WHAT THE EXERCISE ASKS: Reproduce verbatim the material from the line with "Click the magnifier" up to and including the line with "point(1010,222)".

PROVIDED DATA:
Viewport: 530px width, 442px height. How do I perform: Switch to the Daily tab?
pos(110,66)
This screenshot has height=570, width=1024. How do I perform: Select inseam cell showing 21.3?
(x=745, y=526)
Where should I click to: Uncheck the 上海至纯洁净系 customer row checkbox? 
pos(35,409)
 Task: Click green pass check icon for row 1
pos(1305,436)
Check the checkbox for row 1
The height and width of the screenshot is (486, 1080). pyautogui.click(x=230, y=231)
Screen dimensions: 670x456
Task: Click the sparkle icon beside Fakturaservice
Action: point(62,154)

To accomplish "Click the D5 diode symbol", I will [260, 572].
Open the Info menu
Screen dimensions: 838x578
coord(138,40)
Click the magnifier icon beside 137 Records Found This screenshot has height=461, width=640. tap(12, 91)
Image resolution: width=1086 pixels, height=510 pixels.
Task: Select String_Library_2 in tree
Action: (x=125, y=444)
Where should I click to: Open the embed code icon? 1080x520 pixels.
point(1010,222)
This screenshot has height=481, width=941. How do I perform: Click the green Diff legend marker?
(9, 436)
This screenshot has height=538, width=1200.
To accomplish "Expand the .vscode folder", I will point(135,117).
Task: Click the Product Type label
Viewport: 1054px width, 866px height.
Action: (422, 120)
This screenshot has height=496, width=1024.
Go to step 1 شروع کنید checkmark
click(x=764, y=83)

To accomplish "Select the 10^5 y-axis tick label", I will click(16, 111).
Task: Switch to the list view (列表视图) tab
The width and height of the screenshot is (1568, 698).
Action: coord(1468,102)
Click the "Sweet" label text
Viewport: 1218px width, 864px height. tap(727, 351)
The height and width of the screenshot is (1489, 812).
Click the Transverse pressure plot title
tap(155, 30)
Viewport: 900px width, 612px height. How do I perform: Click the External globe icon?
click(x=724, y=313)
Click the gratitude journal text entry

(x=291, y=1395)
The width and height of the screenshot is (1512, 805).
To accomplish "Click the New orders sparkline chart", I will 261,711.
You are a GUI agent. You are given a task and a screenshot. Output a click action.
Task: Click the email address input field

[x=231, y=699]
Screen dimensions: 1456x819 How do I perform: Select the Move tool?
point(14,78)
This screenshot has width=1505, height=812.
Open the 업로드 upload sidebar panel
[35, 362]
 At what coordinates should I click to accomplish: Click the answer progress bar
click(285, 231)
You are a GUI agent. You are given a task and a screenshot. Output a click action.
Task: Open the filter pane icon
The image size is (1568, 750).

OUTPUT OF THE EXERCISE:
Click the magnifier icon beside 137 Records Found This screenshot has height=461, width=640. tap(12, 91)
Image resolution: width=1086 pixels, height=510 pixels.
Task: Select String_Library_2 in tree
Action: (x=125, y=444)
Where should I click to: Open the embed code icon? 1080x520 pixels.
point(1010,222)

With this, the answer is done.